Prompt -> Change "Identify" to "Locate" wherever it occurs in the lines below, keeping everything else the same and omitting the pictures.

### Records for the task ###

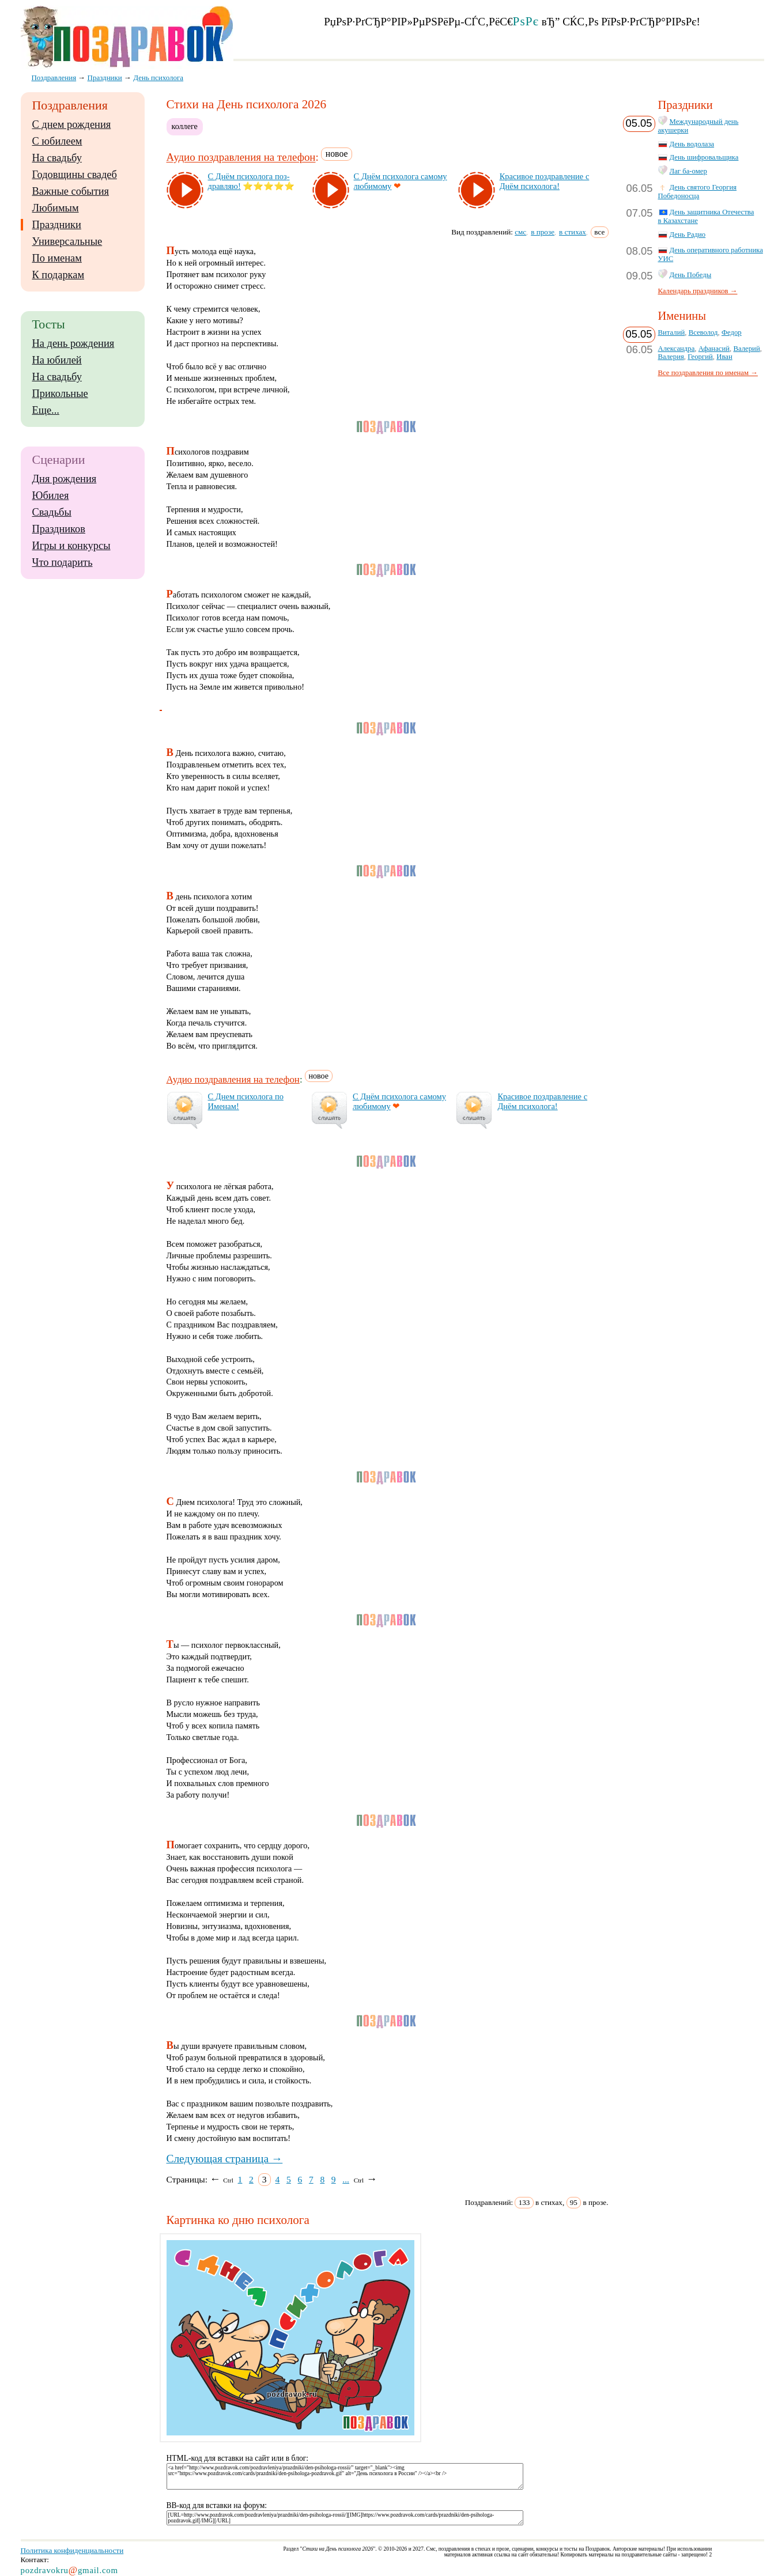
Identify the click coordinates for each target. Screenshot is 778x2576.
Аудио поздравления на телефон (241, 158)
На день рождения (73, 343)
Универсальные (67, 241)
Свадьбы (51, 512)
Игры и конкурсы (71, 545)
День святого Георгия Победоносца (697, 191)
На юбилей (57, 360)
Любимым (55, 208)
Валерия (671, 357)
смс (520, 232)
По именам (57, 258)
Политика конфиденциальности (72, 2550)
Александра (676, 349)
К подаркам (58, 275)
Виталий (671, 332)
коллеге (185, 126)
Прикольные (60, 393)
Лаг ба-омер (688, 171)
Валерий (746, 349)
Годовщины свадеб (74, 174)
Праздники (56, 224)
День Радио (688, 234)
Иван (724, 357)
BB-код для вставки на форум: (217, 2505)
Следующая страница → (225, 2159)
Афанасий (714, 349)
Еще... (45, 410)
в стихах (572, 232)
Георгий (700, 357)
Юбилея (50, 495)
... (345, 2179)
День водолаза (692, 144)
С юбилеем (57, 141)
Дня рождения (64, 479)
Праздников (59, 529)
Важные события (70, 191)
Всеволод (703, 332)
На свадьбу (57, 158)
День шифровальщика (704, 157)
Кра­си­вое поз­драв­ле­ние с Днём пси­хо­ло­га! (545, 181)
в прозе (542, 232)
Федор (732, 332)
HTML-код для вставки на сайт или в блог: (238, 2458)
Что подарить (62, 562)
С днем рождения (71, 124)
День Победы (691, 275)
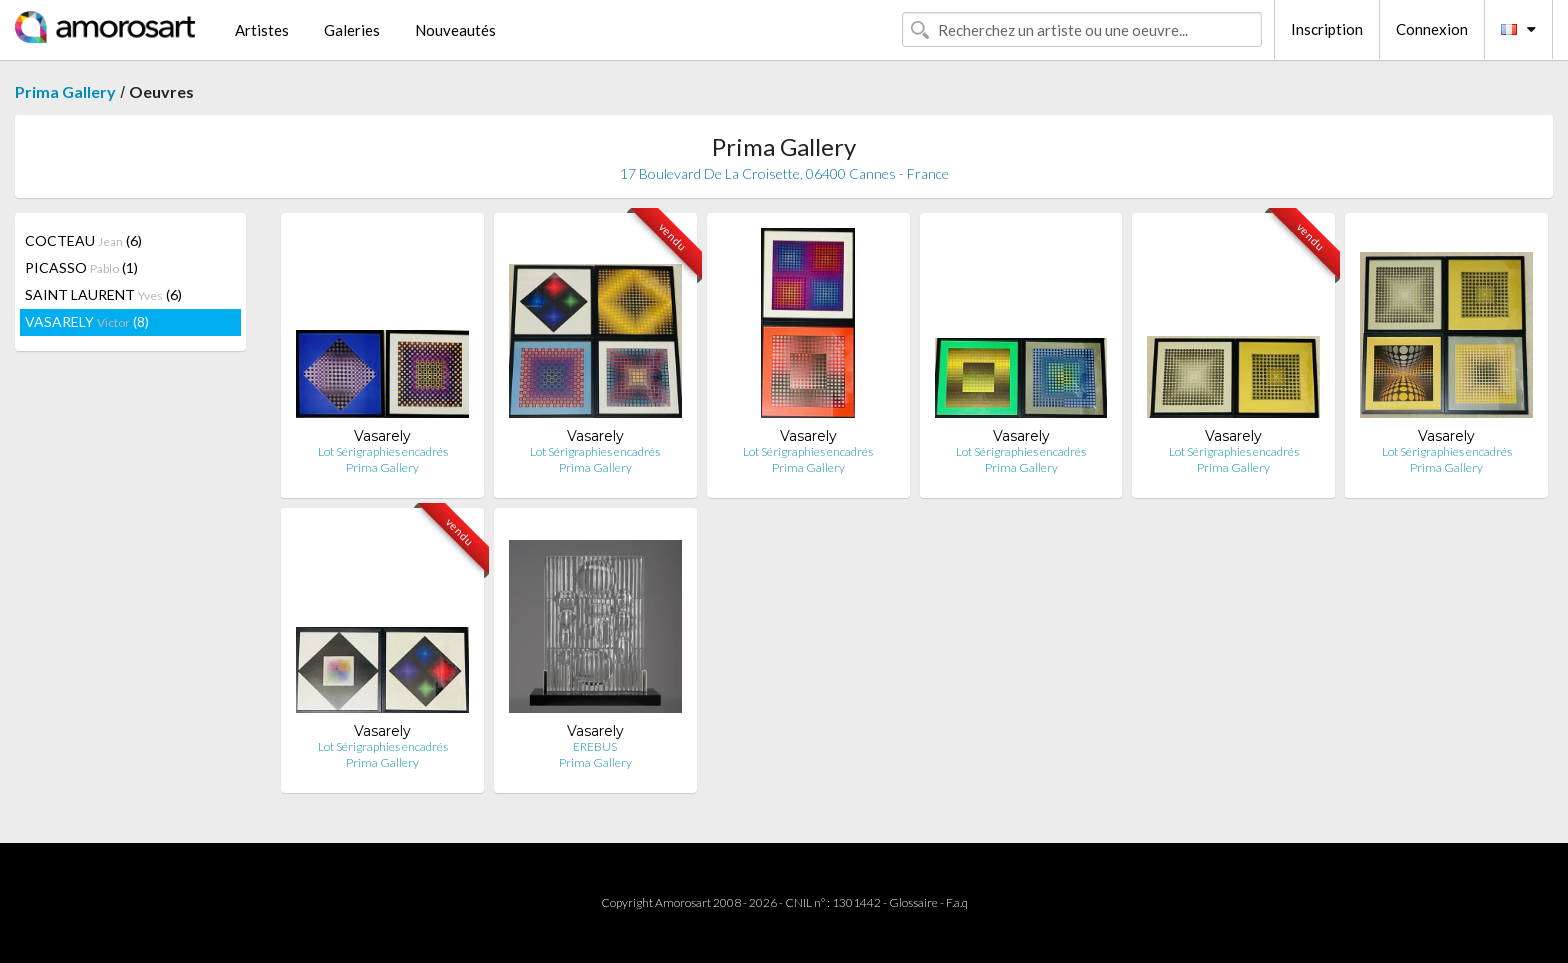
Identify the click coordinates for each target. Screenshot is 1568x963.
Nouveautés (455, 30)
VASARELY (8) (87, 321)
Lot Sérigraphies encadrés (383, 451)
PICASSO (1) (81, 267)
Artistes (262, 30)
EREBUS (595, 746)
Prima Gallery (65, 91)
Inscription (1327, 29)
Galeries (352, 30)
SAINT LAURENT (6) (103, 294)
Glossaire (913, 902)
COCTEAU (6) (83, 240)
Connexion (1432, 29)
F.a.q (957, 902)
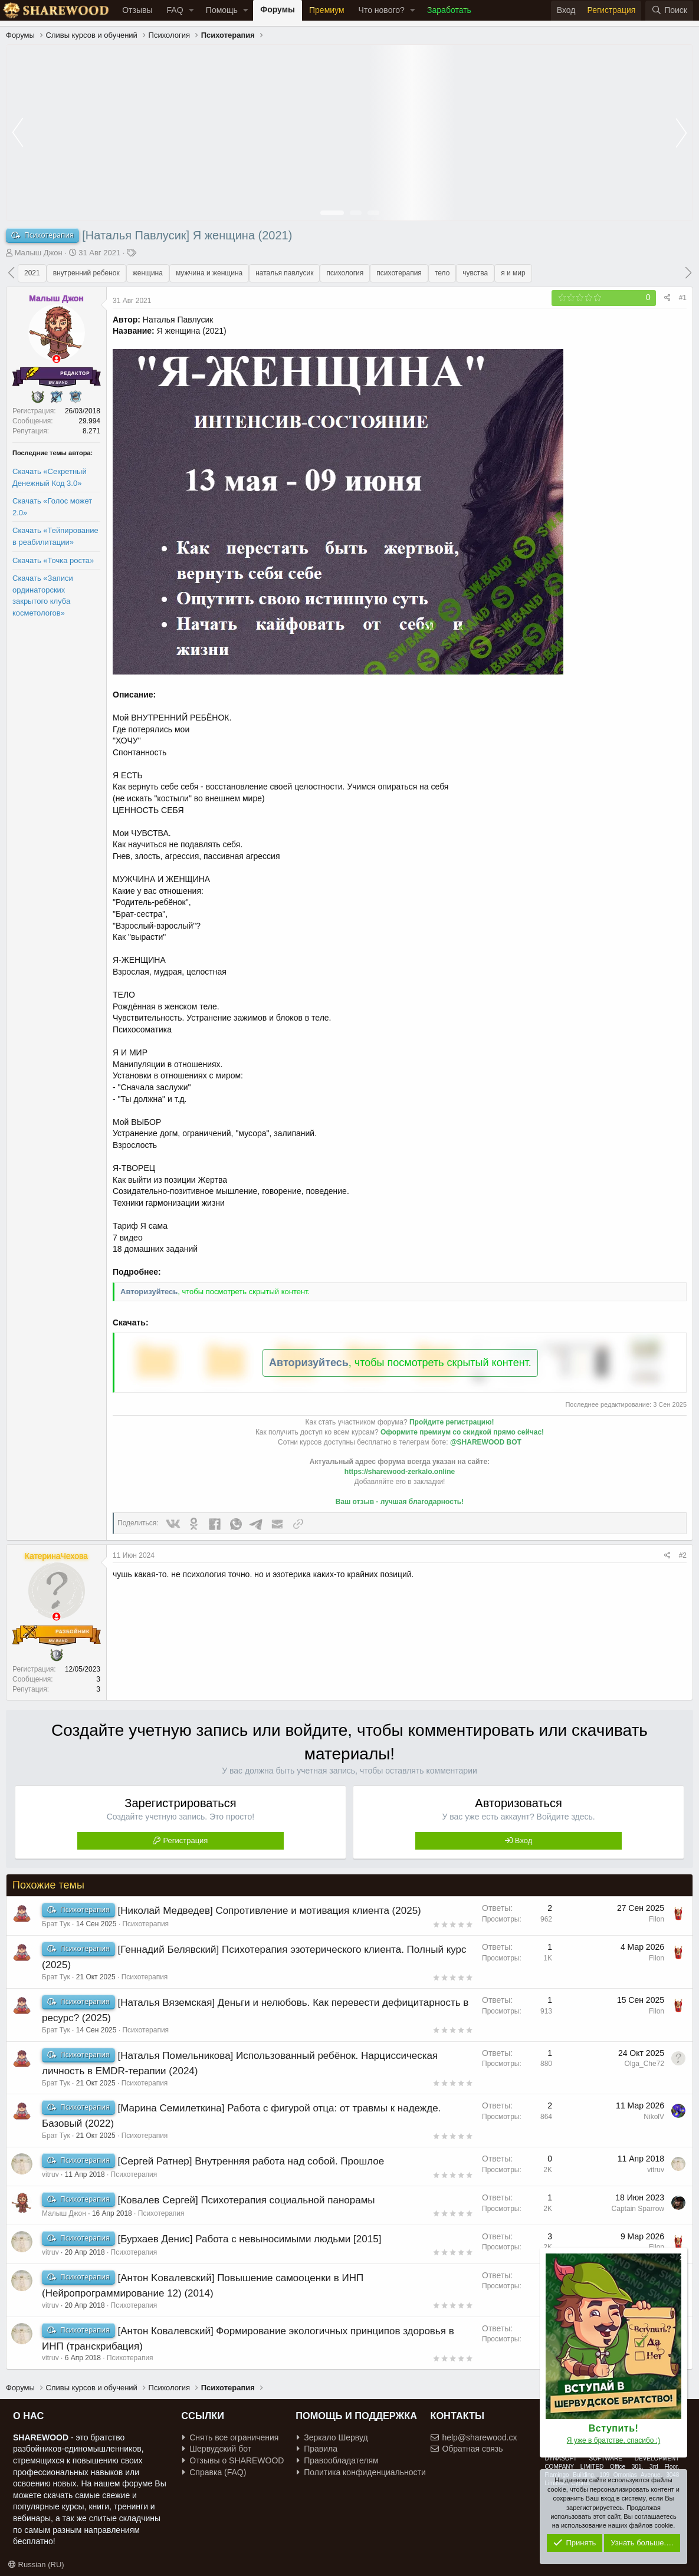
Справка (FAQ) (214, 2472)
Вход (523, 1840)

###

Result below ->
Locate the click coordinates for each target. Screenshot is 778x2576.
Аудио поздравления на телефон (241, 158)
На день рождения (73, 343)
Универсальные (67, 241)
Свадьбы (51, 512)
Игры и конкурсы (71, 545)
День святого Георгия Победоносца (697, 191)
На юбилей (57, 360)
Любимым (55, 208)
Валерия (671, 357)
смс (520, 232)
По именам (57, 258)
Политика конфиденциальности (72, 2550)
Александра (676, 349)
К подаркам (58, 275)
Виталий (671, 332)
коллеге (185, 126)
Прикольные (60, 393)
Лаг ба-омер (688, 171)
Валерий (746, 349)
Годовщины свадеб (74, 174)
Праздники (56, 224)
День Радио (688, 234)
Иван (724, 357)
BB-код для вставки на форум: (217, 2505)
Следующая страница → (225, 2159)
Афанасий (714, 349)
Еще... (45, 410)
в стихах (572, 232)
Георгий (700, 357)
Юбилея (50, 495)
... (345, 2179)
День водолаза (692, 144)
С юбилеем (57, 141)
Дня рождения (64, 479)
Праздников (59, 529)
Важные события (70, 191)
Всеволод (703, 332)
На свадьбу (57, 158)
День шифровальщика (704, 157)
Кра­си­вое поз­драв­ле­ние с Днём пси­хо­ло­га! (545, 181)
в прозе (542, 232)
Федор (732, 332)
HTML-код для вставки на сайт или в блог: (238, 2458)
Что подарить (62, 562)
С днем рождения (71, 124)
День Победы (691, 275)
Locate the click coordinates for each target. Screenshot is 1568x963.
Nouveautés (455, 30)
VASARELY (8) (87, 321)
Lot Sérigraphies encadrés (383, 451)
PICASSO (1) (81, 267)
Artistes (262, 30)
EREBUS (595, 746)
Prima Gallery (65, 91)
Inscription (1327, 29)
Galeries (352, 30)
SAINT LAURENT (6) (103, 294)
Glossaire (913, 902)
COCTEAU (6) (83, 240)
Connexion (1432, 29)
F.a.q (957, 902)
Справка (FAQ) (214, 2472)
Вход (523, 1840)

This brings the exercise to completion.